Ser el asistente de Hange nunca ha sido fácil, debo ir y venir por materiales para si laboratorio, asistirla en sus teorías, tenerle a la mano lo que necesite entre muchas más cosas. Si ser su asistente es difícil, ser su pareja lo es aún más. Mi capitana y yo somos pareja desde hace un poco más de un año, la cuido aún más estoy seguro que ella no entiende que si le pasa algo me muero, cree que la trato como una niña pequeña, si se queda dormida ahora no solo debo llevarla a la cama debo velar su sueño y algunas veces me permito el quedarme en su habitación. Todo esto era normal, muy normal, ya estaba acostumbrado a ver su cuerpo desnudo cuando le atendía alguna herida pero desde que nos hicimos pareja no solo la podía ver como un herido algo se removía en todo mi interior y ¡Dios, como la deseaba!. Hasta que pasó, algo "normal" entre parejas, según Nifa, se dio entre nosotros la primera de tantas noches que pasamos juntos y la hice mía ¡Como amo decirlo así!.

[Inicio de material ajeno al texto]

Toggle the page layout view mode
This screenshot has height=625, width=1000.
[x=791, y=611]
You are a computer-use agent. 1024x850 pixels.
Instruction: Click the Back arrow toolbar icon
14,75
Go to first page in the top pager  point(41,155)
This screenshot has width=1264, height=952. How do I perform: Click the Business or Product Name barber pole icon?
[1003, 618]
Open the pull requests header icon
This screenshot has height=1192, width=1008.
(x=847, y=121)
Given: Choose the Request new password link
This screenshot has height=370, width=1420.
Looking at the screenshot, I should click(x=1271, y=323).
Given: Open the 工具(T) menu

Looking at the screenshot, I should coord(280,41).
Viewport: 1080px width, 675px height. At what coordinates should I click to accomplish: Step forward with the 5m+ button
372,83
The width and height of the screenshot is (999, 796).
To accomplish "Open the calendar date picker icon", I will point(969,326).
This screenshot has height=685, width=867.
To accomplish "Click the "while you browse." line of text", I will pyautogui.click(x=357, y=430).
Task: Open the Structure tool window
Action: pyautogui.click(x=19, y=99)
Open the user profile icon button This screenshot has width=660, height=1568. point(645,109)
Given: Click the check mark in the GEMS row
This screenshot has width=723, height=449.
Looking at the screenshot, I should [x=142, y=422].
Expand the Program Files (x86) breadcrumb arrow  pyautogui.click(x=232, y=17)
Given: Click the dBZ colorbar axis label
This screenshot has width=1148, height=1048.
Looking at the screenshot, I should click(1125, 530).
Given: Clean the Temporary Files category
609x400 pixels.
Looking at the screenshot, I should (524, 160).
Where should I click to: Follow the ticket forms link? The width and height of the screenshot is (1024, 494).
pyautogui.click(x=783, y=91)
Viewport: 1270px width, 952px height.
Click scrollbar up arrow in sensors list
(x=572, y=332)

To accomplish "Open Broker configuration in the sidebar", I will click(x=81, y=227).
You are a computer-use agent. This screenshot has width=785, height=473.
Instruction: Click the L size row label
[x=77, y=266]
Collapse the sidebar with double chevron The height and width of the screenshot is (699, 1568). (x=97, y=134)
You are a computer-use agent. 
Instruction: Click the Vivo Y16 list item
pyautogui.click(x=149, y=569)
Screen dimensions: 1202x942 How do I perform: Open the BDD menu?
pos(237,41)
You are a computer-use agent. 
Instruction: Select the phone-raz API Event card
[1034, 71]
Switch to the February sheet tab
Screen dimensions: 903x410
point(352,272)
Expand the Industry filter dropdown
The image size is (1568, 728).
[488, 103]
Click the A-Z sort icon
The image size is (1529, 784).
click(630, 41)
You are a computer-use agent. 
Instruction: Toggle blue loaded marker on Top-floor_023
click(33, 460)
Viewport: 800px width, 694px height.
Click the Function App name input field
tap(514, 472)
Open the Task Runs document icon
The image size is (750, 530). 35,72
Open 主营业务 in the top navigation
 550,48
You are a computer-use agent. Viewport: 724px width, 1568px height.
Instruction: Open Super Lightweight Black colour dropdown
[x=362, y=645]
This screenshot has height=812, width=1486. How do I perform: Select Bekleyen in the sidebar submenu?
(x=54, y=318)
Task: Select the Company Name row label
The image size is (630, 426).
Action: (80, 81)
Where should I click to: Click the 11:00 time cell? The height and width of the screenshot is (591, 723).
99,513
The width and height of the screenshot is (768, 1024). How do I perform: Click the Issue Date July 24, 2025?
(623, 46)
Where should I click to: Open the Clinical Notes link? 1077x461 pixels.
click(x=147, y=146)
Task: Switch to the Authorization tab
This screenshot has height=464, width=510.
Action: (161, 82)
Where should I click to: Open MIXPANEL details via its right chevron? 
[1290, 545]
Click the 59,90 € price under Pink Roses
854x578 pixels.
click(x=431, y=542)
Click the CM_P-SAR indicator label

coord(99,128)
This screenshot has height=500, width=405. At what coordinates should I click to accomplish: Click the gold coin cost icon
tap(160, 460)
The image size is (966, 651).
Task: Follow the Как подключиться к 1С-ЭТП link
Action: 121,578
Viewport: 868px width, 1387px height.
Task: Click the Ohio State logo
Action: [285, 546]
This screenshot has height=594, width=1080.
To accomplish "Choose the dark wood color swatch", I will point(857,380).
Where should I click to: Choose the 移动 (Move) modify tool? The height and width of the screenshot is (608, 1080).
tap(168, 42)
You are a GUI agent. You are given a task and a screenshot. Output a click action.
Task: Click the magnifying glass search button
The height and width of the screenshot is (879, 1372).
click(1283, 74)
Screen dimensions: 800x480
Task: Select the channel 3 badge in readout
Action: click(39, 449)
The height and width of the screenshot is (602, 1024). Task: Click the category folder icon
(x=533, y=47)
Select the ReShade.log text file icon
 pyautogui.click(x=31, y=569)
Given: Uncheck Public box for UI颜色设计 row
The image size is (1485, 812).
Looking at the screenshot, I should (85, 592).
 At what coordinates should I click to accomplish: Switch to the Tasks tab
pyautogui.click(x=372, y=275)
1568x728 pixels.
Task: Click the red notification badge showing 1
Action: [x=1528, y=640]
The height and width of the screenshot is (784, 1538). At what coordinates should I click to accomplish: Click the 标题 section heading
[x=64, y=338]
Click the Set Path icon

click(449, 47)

Actualmente con tanto trabajo y sus nuevos proyectos no hemos podido estar "juntos", las veces que estamos solos e intento hacer algo, llega el capitán Levi o el comandante a pedirle algo, no me queda otra más que bañarme con agua fría, sí señores soy un ser humano y usando las mismas palabras que mi excéntrica amada son necesidades de una persona normal, ¡Si tengo necesidades! ¡¿Es mucho pedir un poco de amor para Moblit?!, Calma, calma.

Y ahí iba yo de nuevo corriendo tras ella evitando que hiciera una tontería, estábamos dentro de la biblioteca caminábamos por el pasillo que formaban los libreros, yo detrás de ella y como si el mundo me odiará de la nada se agachó me tomo distraído y no pude detenerme a tiempo cuando sentí su firme trasero chocar contra esa precisa zona de mi cuerpo. Chille avergonzado pidiendo disculpas por eso, solo se rió.

Llámenme loco, pero estoy seguro de que MI mujer hace las cosas con intención desde que se apoyaba en algún escritorio a "leer" algún libro, poniendo los codos sobre la superficie e inclinándose en el dejando una perfecta vista de su trasero.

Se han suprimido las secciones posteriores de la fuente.